I also find it strange. That you haven't been to a porn site for 9 years!!! What's wrong with you!!! Hehe, only kidding. I just thought that a little amusing. And more so the fact that you were so precise. 9 years. Most people would say 10 years or "For over 5 years". Saying 9 years is very precise, as though you are keeping track. My last visit was about 9 hours ago but it's easier for me to keep track as that's not really a long time ago is it?

Happy surfing!

muf

 

Wife caught me and in no uncertain terms made it clear that there would be no more of that!!!

 

Thats why you should stay late in the office and watch it there.

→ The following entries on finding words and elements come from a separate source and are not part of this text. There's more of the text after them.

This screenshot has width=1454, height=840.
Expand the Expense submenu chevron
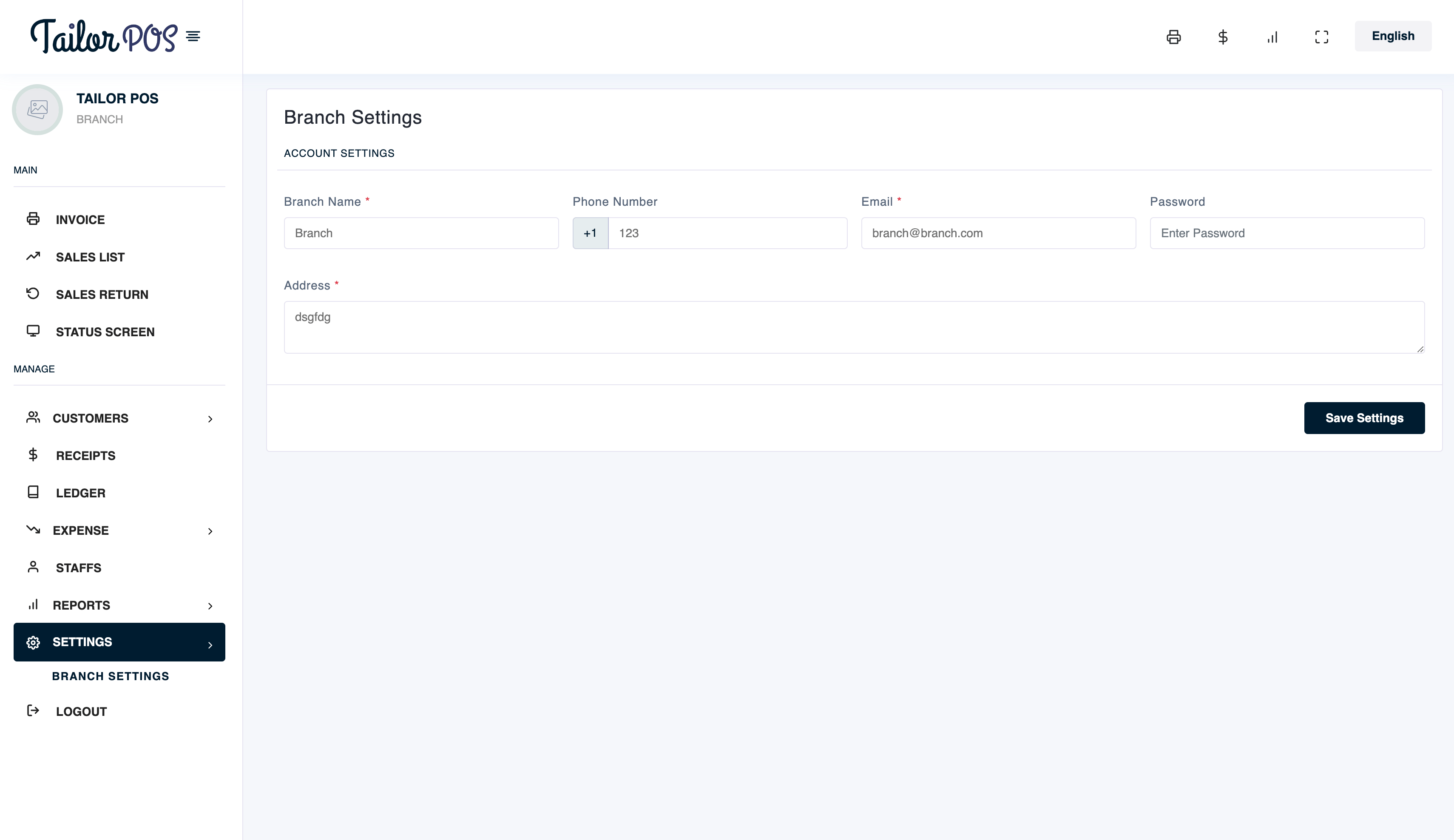210,531
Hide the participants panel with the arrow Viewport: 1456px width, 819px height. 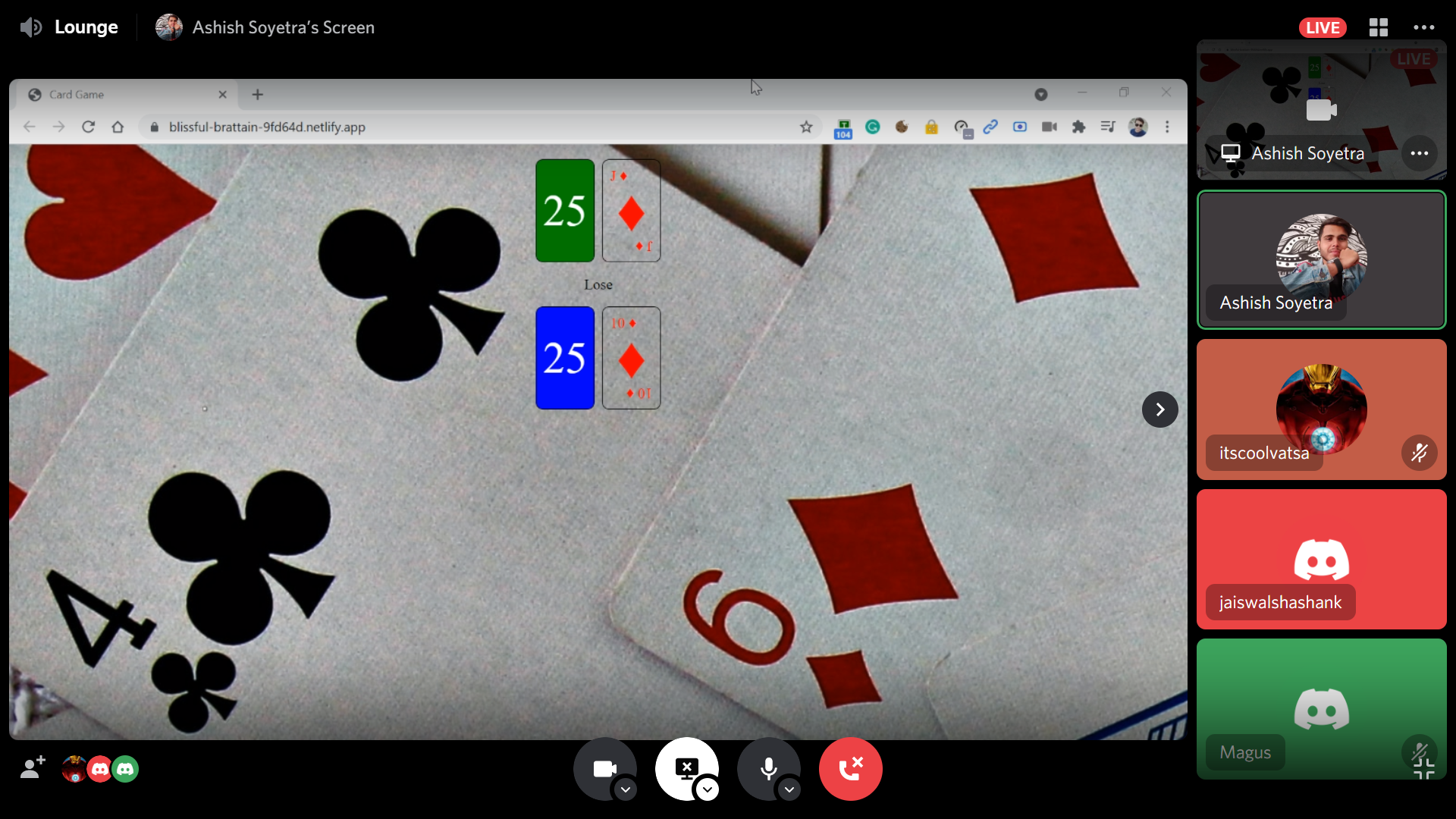coord(1159,410)
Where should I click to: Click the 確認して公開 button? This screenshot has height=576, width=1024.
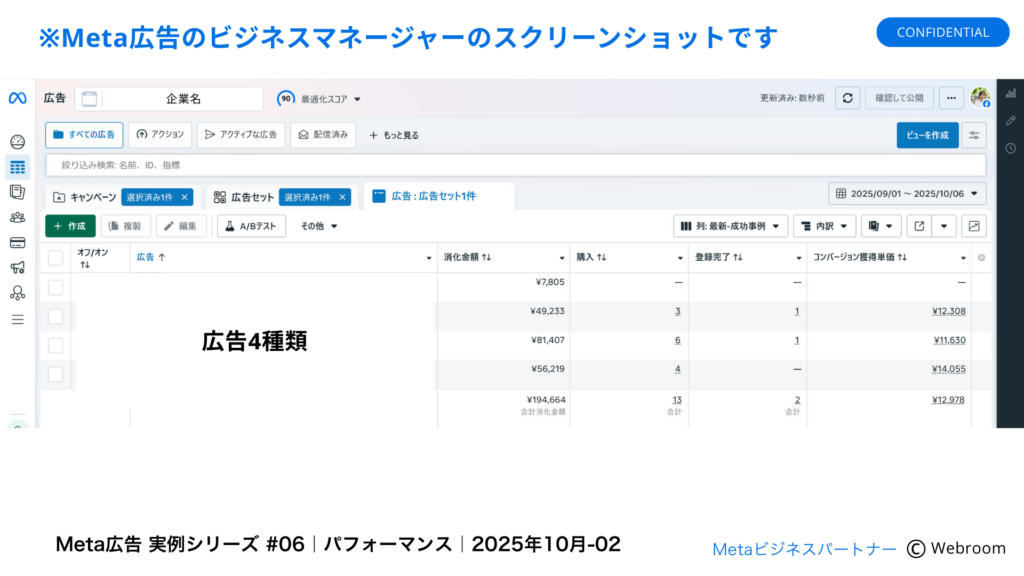point(898,98)
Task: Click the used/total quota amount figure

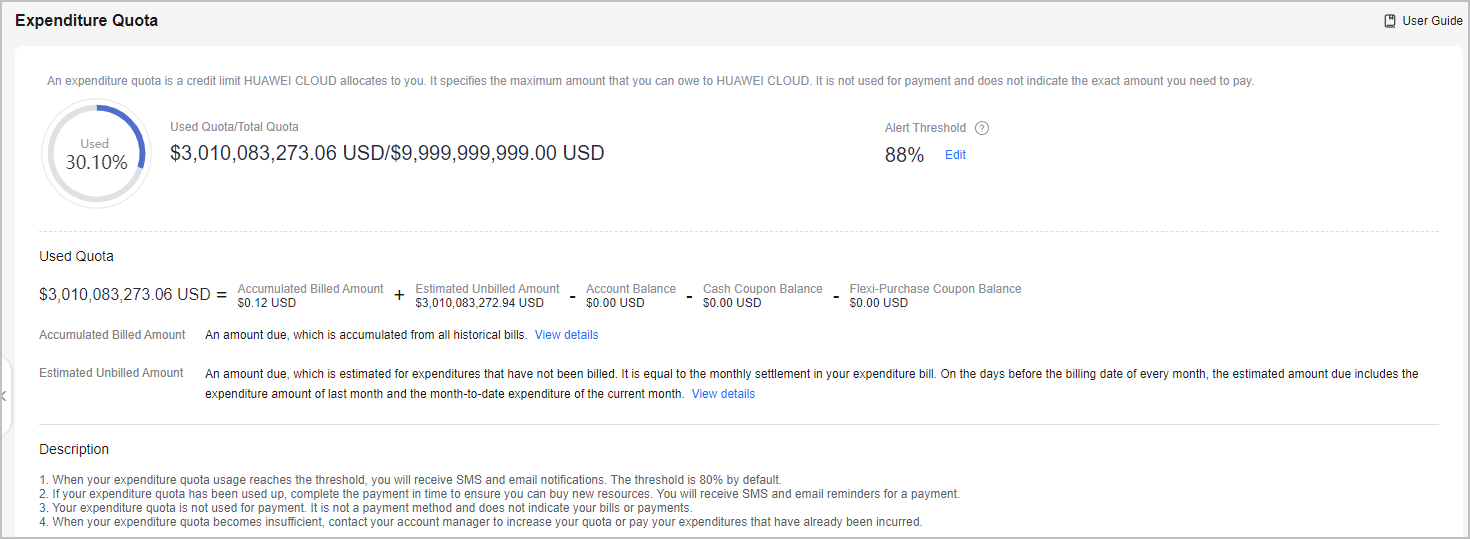Action: [387, 153]
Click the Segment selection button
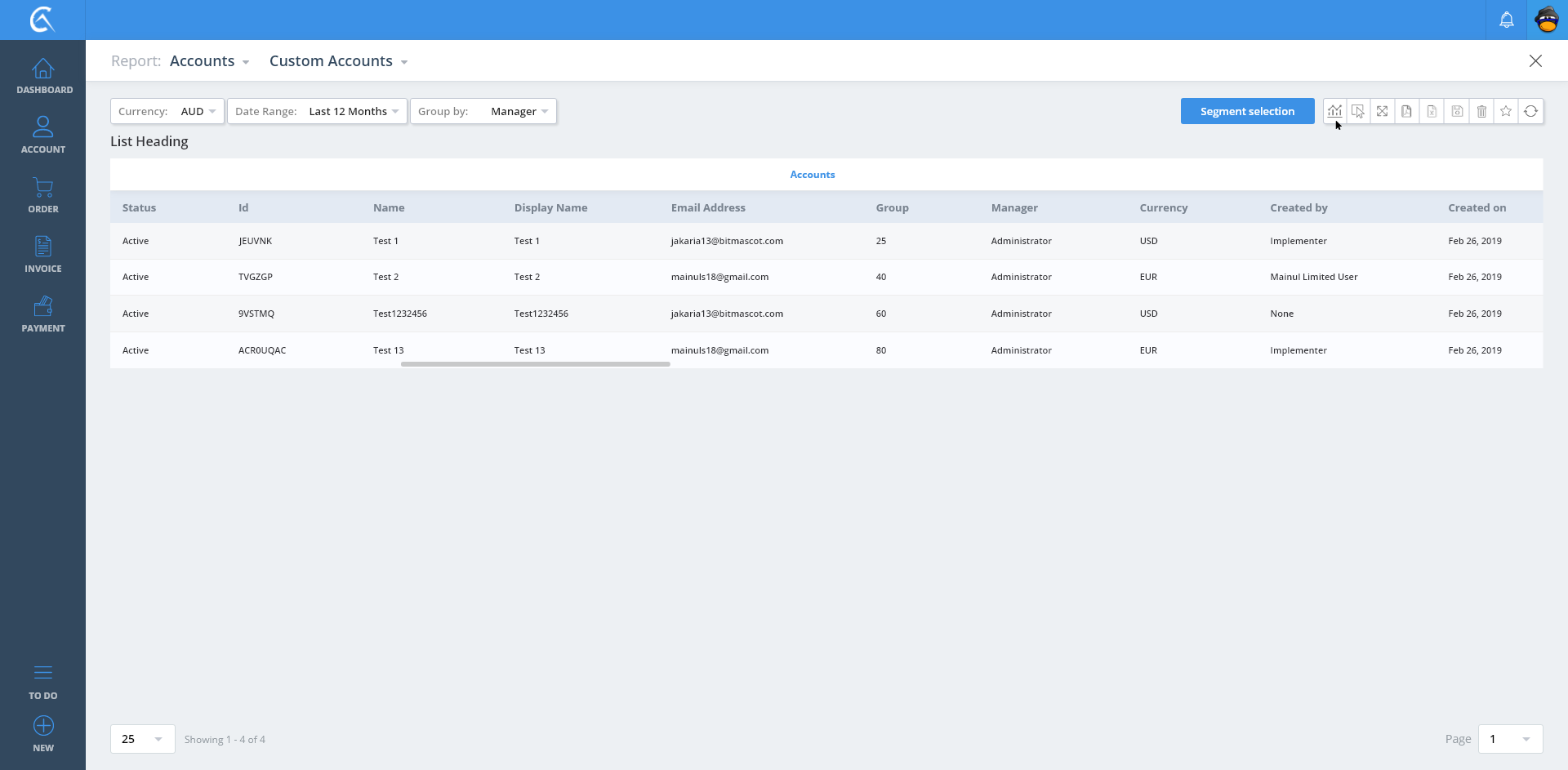Viewport: 1568px width, 770px height. coord(1247,111)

Anyways about that porn site stuff, most days, software crack and serial number sites have a lot of advertising from other sites that deal with porn. Also pirated software sites do the same. That is the only way they stay alive, no one else who actually provide support for illegal activity like that, but porn sites.

dja2k

 

I'm very lucky. My wife see's it as 'bloke' stuff. She doesn't mind. How lucky am i?

muf

 

I'm pretty settled on my security setup, but I'm also always on the look-out for somthin' new to try:

Belkin Pre-N Router w/ firewall & SPI enabled
OutPost Firewall Pro: Plugin's: AntiSpyware, Attack Detection, DNS Cache, HTTP Log.
NOD32: Scans C Drive daily
ewido 4.0 Plus: Scans C drive daily
Socket Shield 1.0
SSM 2.1.15.588 Paid Version
FD-ISR Instant System Recovery : Daily, Daily Archive & Weekly Archive B-U's
ATI Ver.3677 System Image : Daily & Weekly B-U's
Genie Back-Up Manager Pro Ver 7: File Back-Up : Daily & Weekly B-U's
Firefox: Adblock Plus, Adblock Filterset G. Updater, NoScript, CookieSafe, Tweak Network, Mr. Tech Local Install
IE 7 beta

...screamer

 

@screamer - why do u run daily scans on your disk? isnt it a bit much.